▶ Do this: Copy the material from the line with "is (1512, 805)." up to and including the line with "tags is located at coordinates (497, 11).", keeping every line unchanged.

— BEGIN Supplied material —

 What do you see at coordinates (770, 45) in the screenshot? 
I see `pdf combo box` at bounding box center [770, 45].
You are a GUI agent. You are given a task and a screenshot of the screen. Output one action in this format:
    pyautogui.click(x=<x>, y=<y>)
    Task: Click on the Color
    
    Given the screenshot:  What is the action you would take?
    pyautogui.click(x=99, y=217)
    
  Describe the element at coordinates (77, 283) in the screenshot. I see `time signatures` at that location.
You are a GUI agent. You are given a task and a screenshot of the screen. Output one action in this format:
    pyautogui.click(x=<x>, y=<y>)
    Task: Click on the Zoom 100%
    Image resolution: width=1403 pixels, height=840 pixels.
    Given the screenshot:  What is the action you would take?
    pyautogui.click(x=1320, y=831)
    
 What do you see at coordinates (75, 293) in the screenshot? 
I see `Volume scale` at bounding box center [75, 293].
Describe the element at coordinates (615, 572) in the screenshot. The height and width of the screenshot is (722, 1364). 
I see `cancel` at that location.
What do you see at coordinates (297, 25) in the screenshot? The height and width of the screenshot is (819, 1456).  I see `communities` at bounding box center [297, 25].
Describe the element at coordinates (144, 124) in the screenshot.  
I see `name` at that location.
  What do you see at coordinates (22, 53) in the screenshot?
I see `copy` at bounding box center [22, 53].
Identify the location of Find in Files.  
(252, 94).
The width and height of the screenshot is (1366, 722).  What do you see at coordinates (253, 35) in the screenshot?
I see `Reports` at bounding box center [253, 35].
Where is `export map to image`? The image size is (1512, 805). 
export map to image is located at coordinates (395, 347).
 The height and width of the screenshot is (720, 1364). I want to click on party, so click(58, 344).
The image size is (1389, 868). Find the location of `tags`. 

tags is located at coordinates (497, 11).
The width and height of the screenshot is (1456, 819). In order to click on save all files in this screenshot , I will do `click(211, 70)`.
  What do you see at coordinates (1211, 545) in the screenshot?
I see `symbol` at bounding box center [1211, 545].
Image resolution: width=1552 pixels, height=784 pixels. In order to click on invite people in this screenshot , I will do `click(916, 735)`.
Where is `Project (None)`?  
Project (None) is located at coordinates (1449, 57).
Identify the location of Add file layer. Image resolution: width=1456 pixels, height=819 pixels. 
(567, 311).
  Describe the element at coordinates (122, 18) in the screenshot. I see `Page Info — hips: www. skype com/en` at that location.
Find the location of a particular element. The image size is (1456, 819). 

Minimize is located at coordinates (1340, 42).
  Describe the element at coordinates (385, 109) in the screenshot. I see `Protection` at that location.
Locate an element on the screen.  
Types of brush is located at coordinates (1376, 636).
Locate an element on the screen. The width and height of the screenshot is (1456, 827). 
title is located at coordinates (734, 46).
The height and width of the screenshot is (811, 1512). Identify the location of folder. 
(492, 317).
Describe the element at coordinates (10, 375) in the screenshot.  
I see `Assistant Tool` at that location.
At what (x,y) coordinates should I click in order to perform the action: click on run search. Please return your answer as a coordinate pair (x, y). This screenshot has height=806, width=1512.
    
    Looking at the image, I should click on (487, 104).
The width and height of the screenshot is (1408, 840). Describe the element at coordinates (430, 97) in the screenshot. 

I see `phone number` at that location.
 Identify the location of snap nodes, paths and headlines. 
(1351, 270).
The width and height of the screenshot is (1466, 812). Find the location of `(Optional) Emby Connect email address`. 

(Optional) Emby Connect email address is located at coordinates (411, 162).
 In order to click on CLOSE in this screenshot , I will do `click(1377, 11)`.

— END Supplied material —

▶ Reply:
Where is `export map to image`? The image size is (1512, 805). 
export map to image is located at coordinates (395, 347).
 The height and width of the screenshot is (720, 1364). I want to click on party, so click(58, 344).
The image size is (1389, 868). Find the location of `tags`. 

tags is located at coordinates (497, 11).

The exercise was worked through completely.